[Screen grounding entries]
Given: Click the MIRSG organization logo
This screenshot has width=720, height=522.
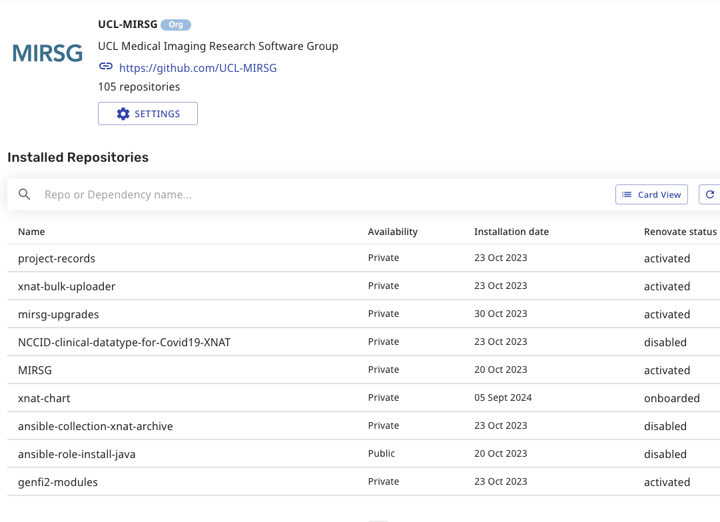Looking at the screenshot, I should click(48, 53).
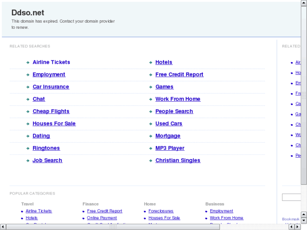The image size is (307, 230).
Task: Click the horizontal scrollbar right arrow
Action: click(x=297, y=227)
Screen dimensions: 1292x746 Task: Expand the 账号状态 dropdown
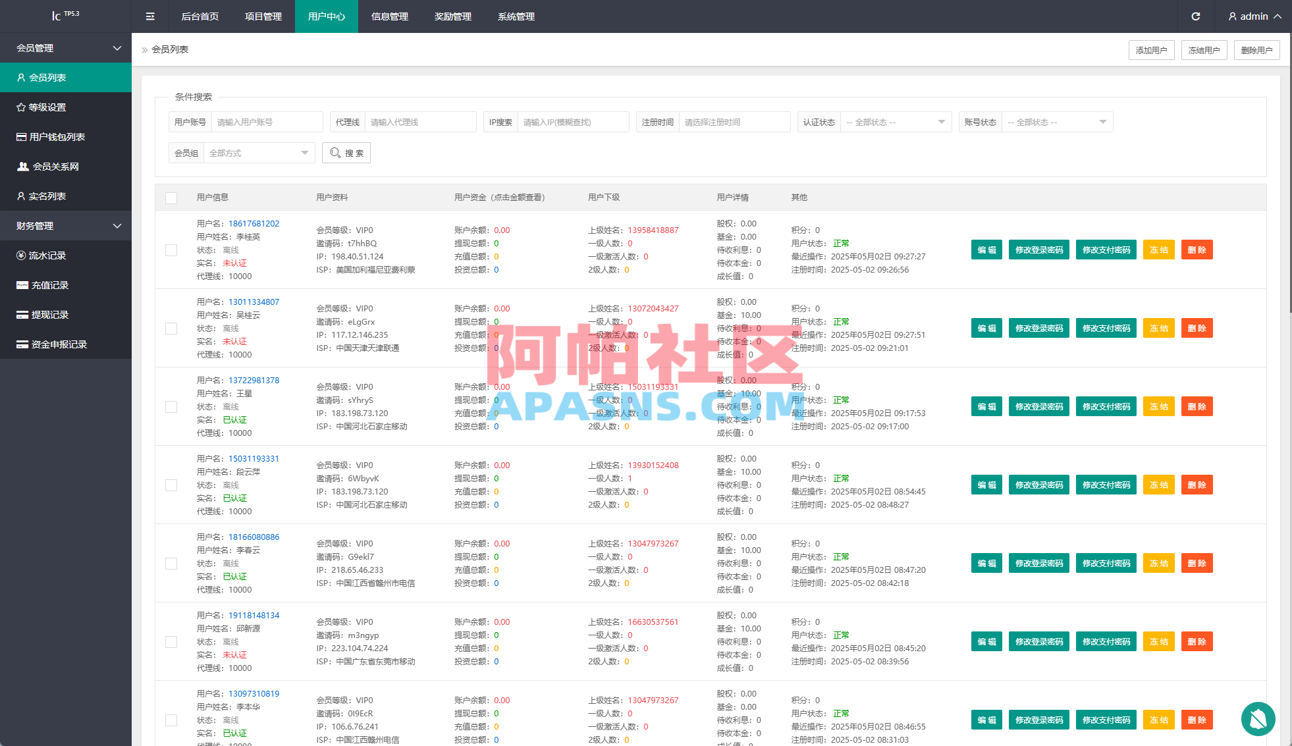point(1057,121)
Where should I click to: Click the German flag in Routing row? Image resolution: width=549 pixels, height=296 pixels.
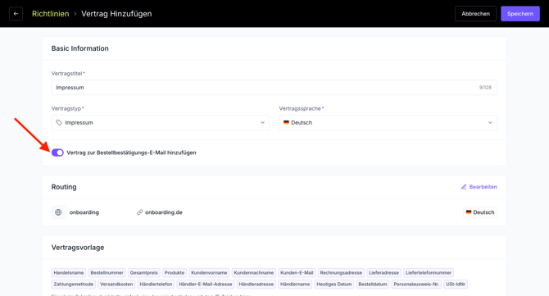coord(469,212)
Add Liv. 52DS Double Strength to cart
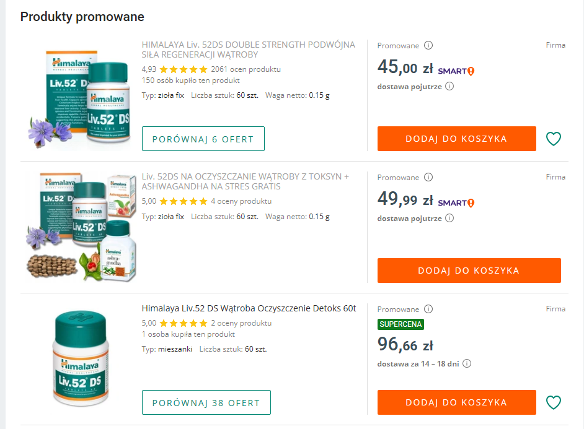 (x=456, y=139)
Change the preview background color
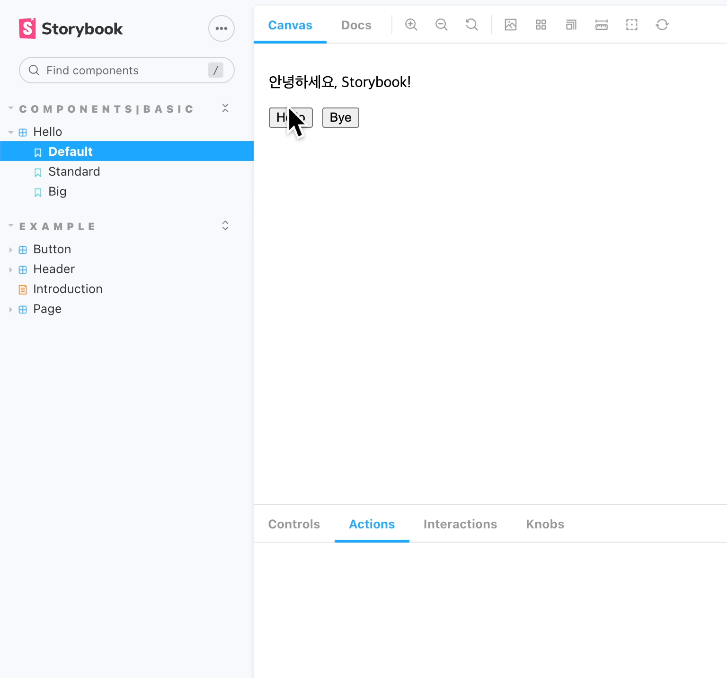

Exercise directions: Rewrite all the entries above, substituting "French flag" for "German flag" and keeping everything else the same. Leave the pictures out.

Worked solution:
Given: Click the MIRSG organization logo
This screenshot has width=720, height=522.
Looking at the screenshot, I should click(48, 53).
The image size is (307, 230).
Task: Click the horizontal scrollbar right arrow
Action: click(x=297, y=227)
Screen dimensions: 1292x746 Task: Expand the 账号状态 dropdown
point(1057,121)
Where should I click to: Click the French flag in Routing row? Image resolution: width=549 pixels, height=296 pixels.
coord(469,212)
Add Liv. 52DS Double Strength to cart
 (x=456, y=139)
Change the preview background color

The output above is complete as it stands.